What is an assignment of a lease?
An assignment occurs when a tenant transfers away the entire remainder of his lease, in terms of duration.
Real property rights can be assigned just as any other contractual right. However, special duties and liabilities attach to transfers of lease interests. With an assignment, the assignor transfers the complete remainder of the lease term to the assignee. The assignor must not retain any sort of reversionary interest in the right to possess. If any portion of the original lease term is reserved by a tenant assignor, then the act is not an assignment, but instead is a sublease.
DISTINGUISHING ASSIGNMENTS & SUBLEASES: See if the tenant has any time left on the lease. If so, it’s a sublease; if not, it’s an assignment. Remember this by remembering that “sub” means “less,” so the sublessee gets less than the entire remainder of the lease.
NOTE: Say the tenant transfers away less than the entire premises (e.g., the upper floor of a house). This doesn’t affect the assignment v. sublease distinction; it’s the time remaining that’s determinative. Thus a transfer of the upper floor of a house for the entire remainder of the lease would be an assignment, but if it’s for less time, it’s a sublease.
COMPARE: A sublease, where the tenant transfers away less than the entire estate left to him, in terms of duration (e.g., transferring away the premises for two years under a lease that has three years remaining).
SIGNIFICANCE OF DISTINCTION: A sublessee is not liable for covenants running with the land; he can’t sue or be sued by the landlord. An assignee, on the other hand, is said to be in “privity of estate” with the landlord, and so he can sue the landlord or be sued by him.

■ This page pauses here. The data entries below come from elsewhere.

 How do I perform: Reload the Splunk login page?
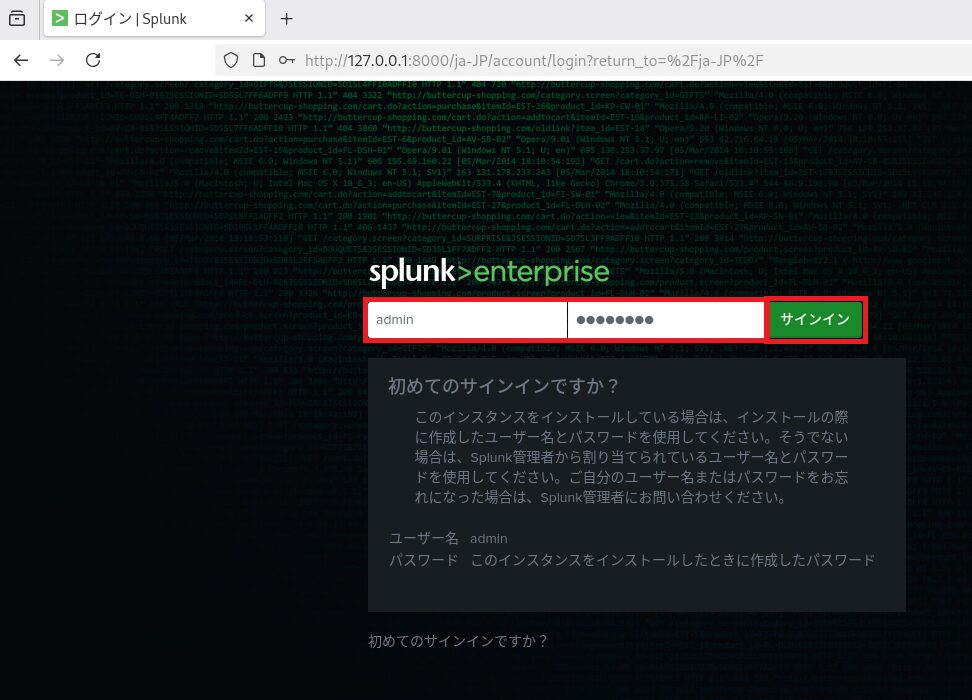(93, 60)
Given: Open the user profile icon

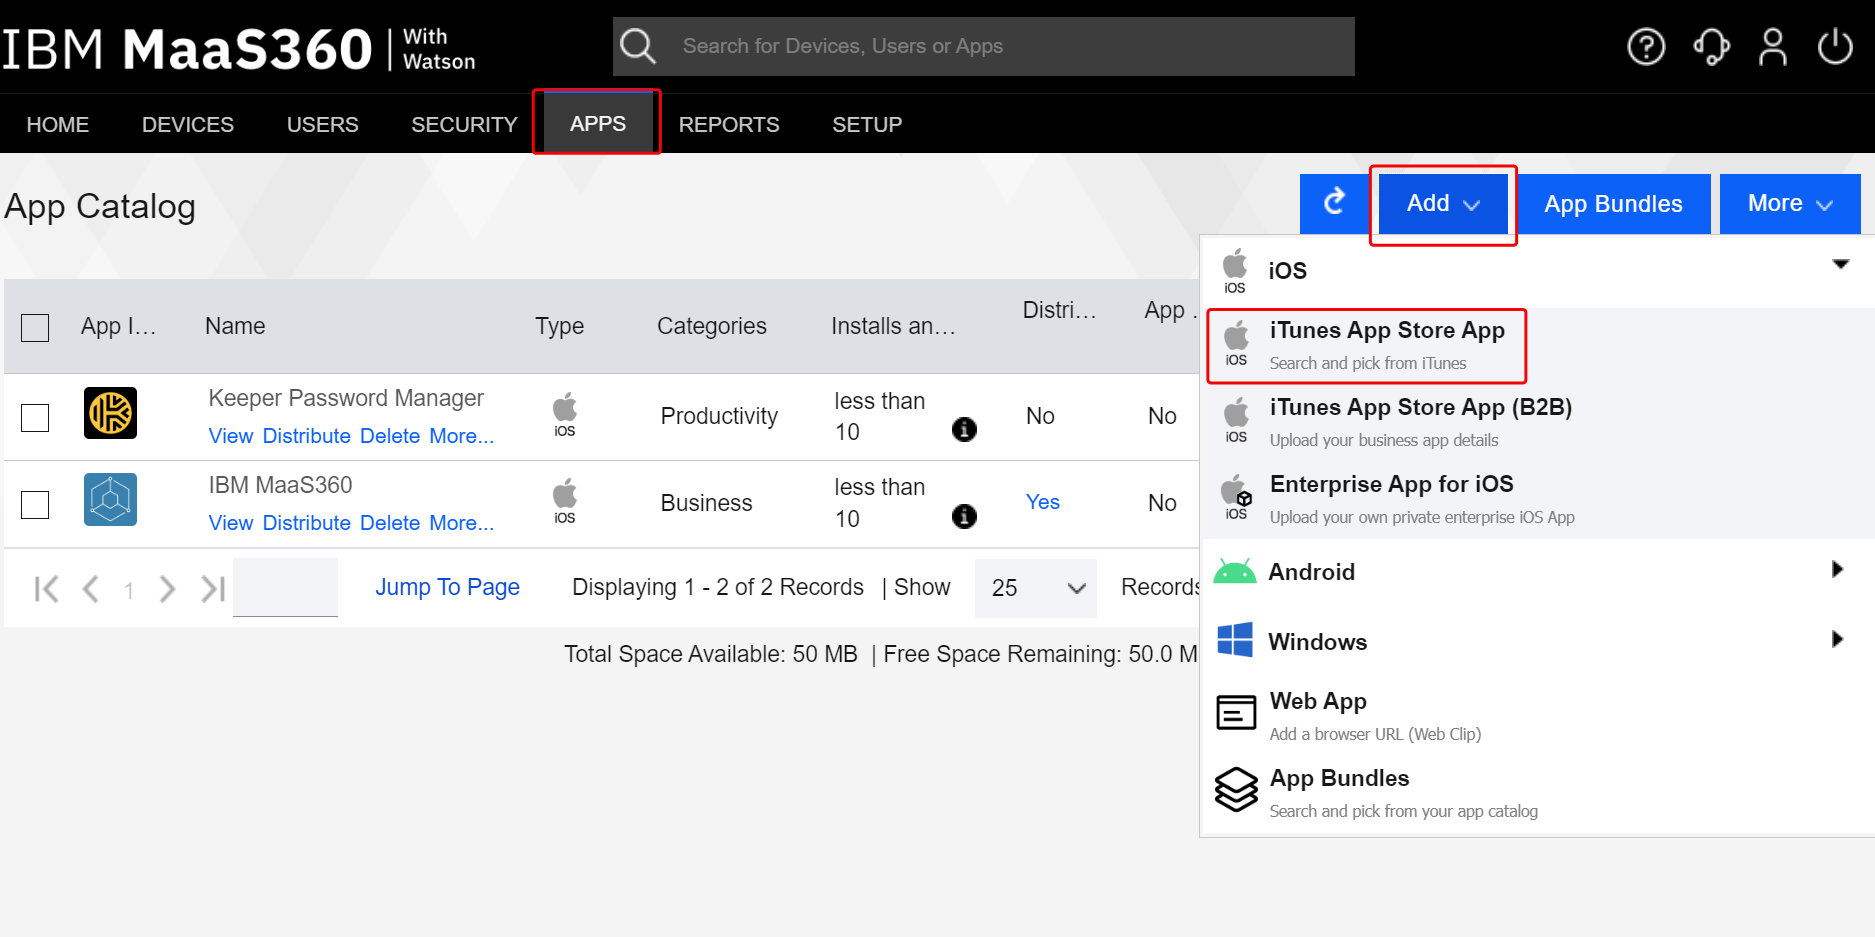Looking at the screenshot, I should click(1773, 47).
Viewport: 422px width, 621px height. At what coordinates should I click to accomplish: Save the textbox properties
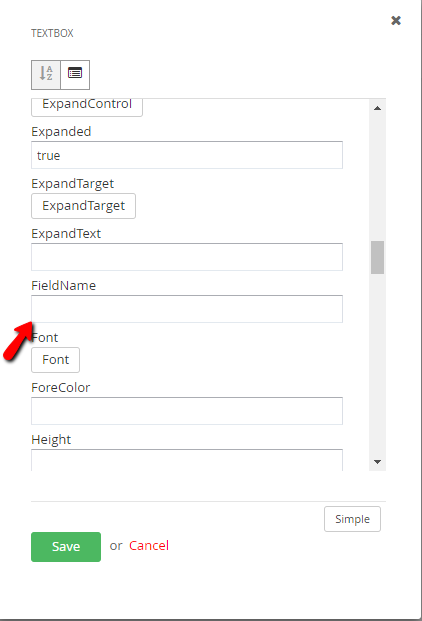[x=66, y=547]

In the oil and gas industry, you’ll see “assignments of the entire interest.” This usage can be misleading because many of these transactions are in fact are subleases not assignments. While the entire acreage of the lease is being conveyed, it is not being conveyed for the entire term of the lease which will revert to the original lessee at the end of the sublease. When the landlord sees the word “assignment,” in the title of the conveying instrument, he thinks his rights are protected and he’ll be able to sue the new tenant, but sometimes he is in for a nasty surprise. So is the original tenant who can be sued for the actions of his subtenant.

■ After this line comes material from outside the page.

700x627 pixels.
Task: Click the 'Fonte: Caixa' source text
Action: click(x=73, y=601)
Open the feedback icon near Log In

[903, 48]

I’ve been asked to summarize this article and make it relevant to what landmen do, so here goes:
Just because you see a document that is titled “assignment,” that doesn’t mean it really is one. You have to look at the lease agreement and the “assignment” instrument to see if it’s really an assignment or not. If there was time left on the original lease after the assignment expires, it’s really a sublease. The title insurance company, bank or closing attorney may in some cases back away from the deal because of legal concerns, but in other cases this might not even matter. The landman can and should cover himself by requesting a stamp of approval from the attorney who represents his company or his client and work with the attorney to obtain any necessary paperwork like a release of claims or a quitclaim deed.